[Opening Study material section]

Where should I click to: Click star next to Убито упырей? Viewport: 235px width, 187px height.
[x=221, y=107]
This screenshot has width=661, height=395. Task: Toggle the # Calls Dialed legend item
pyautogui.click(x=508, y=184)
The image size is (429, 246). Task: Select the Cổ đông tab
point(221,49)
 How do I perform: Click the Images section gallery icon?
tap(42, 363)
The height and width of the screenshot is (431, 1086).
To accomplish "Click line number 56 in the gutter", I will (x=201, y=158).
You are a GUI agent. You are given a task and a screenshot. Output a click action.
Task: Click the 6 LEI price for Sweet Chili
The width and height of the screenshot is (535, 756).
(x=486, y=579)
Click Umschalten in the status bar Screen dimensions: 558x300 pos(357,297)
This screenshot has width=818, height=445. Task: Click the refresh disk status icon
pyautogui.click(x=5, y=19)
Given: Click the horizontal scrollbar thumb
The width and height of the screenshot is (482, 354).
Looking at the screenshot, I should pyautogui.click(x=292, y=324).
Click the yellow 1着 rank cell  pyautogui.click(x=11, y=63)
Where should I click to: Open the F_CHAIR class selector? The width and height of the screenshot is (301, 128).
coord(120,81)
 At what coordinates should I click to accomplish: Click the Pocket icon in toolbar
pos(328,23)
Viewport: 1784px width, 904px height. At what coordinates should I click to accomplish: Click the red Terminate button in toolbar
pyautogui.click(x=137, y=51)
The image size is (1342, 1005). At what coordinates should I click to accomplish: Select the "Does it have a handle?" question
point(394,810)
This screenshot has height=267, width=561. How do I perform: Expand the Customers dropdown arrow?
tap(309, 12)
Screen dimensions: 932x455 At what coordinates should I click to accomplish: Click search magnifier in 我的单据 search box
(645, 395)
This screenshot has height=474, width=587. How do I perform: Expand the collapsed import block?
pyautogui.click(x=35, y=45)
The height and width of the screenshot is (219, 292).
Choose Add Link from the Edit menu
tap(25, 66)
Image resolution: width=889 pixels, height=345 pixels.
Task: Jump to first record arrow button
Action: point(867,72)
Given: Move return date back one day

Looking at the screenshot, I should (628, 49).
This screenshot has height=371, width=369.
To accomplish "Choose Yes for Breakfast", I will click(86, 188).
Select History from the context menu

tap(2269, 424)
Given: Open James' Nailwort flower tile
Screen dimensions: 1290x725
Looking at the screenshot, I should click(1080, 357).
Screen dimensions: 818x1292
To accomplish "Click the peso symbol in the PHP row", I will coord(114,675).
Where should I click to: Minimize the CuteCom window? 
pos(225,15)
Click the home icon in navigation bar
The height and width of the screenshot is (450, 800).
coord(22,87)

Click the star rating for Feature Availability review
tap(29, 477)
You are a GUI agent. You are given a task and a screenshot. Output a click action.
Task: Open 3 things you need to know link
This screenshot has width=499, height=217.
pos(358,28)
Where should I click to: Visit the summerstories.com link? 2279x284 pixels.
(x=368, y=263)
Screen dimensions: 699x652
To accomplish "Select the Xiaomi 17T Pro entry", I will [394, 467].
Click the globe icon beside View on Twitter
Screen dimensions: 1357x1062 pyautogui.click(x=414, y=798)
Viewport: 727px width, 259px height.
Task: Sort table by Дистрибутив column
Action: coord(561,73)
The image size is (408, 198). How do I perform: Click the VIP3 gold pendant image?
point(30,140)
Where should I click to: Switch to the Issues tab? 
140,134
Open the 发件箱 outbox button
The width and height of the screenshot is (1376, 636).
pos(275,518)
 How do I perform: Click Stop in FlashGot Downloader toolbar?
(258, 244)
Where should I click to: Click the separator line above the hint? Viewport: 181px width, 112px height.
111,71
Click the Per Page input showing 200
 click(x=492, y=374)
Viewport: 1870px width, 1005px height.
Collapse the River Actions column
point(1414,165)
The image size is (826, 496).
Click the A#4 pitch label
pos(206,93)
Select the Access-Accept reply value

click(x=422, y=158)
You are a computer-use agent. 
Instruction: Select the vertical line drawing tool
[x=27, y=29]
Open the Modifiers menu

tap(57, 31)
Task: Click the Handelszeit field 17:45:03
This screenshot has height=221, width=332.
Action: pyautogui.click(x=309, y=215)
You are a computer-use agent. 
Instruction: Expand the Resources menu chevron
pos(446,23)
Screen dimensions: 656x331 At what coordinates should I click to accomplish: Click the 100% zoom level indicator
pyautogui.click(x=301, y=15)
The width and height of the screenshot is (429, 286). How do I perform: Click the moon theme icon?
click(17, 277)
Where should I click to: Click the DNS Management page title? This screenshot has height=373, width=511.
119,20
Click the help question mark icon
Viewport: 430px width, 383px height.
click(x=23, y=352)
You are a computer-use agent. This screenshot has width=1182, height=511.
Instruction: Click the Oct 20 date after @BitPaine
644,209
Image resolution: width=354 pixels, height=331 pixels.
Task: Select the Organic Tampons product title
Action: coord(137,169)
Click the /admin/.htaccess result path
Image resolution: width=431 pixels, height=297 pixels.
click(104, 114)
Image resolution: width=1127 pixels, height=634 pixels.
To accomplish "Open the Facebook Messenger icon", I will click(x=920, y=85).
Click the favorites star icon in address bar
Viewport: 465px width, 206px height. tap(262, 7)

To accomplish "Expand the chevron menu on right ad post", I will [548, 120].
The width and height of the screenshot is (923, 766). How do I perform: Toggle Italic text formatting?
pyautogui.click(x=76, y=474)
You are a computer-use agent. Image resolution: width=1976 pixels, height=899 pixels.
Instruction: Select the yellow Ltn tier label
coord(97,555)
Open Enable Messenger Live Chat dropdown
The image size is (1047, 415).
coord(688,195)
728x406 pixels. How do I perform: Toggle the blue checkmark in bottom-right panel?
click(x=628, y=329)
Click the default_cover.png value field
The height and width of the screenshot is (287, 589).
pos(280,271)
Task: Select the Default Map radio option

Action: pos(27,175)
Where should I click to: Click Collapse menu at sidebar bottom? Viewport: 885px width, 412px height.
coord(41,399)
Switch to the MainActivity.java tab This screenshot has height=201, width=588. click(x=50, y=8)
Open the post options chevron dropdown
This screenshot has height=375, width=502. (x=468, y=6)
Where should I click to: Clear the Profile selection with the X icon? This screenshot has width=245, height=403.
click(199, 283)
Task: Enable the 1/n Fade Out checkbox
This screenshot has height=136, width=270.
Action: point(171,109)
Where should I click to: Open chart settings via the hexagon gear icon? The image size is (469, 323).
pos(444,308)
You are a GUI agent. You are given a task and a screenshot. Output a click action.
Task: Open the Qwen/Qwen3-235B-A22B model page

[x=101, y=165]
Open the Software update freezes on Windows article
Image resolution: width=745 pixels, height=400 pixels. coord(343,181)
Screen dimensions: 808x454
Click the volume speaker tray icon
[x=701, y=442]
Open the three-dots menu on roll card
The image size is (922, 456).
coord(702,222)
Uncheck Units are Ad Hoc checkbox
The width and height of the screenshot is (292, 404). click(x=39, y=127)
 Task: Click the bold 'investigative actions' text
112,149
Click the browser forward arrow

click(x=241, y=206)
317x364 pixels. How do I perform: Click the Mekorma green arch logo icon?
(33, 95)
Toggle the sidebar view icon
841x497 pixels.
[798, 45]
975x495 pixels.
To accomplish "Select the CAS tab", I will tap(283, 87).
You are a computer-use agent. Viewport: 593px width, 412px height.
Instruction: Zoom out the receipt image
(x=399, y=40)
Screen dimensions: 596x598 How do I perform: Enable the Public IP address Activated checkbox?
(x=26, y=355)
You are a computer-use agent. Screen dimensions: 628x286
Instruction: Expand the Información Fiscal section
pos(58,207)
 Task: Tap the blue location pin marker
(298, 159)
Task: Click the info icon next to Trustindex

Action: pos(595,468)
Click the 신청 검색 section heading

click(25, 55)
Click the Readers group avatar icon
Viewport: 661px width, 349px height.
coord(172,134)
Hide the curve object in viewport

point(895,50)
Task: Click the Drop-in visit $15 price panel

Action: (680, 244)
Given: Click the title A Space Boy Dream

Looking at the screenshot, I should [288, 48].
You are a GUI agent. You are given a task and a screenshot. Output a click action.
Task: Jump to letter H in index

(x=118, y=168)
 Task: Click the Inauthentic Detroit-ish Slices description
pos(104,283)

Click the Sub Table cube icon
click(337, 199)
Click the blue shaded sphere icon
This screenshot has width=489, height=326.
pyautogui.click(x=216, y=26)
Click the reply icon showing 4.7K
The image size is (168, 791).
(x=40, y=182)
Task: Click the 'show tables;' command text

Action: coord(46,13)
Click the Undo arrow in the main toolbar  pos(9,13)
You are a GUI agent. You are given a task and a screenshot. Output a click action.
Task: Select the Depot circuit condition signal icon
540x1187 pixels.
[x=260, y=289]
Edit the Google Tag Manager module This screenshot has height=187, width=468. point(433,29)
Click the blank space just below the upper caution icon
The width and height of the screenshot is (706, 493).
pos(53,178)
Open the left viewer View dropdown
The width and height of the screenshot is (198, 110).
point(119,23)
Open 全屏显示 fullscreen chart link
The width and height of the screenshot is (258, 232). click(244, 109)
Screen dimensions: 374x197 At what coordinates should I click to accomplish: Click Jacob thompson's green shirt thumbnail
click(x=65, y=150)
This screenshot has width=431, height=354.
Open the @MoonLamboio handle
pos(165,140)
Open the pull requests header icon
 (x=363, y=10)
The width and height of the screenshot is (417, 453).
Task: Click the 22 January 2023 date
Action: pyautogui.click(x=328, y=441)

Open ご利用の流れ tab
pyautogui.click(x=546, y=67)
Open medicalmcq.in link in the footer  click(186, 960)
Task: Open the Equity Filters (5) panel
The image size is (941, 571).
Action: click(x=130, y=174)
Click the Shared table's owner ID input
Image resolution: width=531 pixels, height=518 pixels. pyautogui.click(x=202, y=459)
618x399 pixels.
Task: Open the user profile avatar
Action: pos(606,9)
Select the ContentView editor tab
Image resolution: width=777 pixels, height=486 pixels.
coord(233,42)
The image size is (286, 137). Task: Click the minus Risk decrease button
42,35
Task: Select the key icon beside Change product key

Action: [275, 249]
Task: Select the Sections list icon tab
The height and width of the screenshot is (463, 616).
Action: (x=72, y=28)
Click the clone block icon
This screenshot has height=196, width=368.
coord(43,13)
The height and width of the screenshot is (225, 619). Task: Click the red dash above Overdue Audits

[Closing Study material section]

▸ **Task details**: Taking the entries above, restate exactly those lines that fall between the line with "Task: Select the Default Map radio option" and the line with "Task: Enable the 1/n Fade Out checkbox", keeping both of those lines too.

▸ **Final answer**:
Task: Select the Default Map radio option

Action: pos(27,175)
Where should I click to: Click Collapse menu at sidebar bottom? Viewport: 885px width, 412px height.
coord(41,399)
Switch to the MainActivity.java tab This screenshot has height=201, width=588. click(x=50, y=8)
Open the post options chevron dropdown
This screenshot has height=375, width=502. (x=468, y=6)
Where should I click to: Clear the Profile selection with the X icon? This screenshot has width=245, height=403.
click(199, 283)
Task: Enable the 1/n Fade Out checkbox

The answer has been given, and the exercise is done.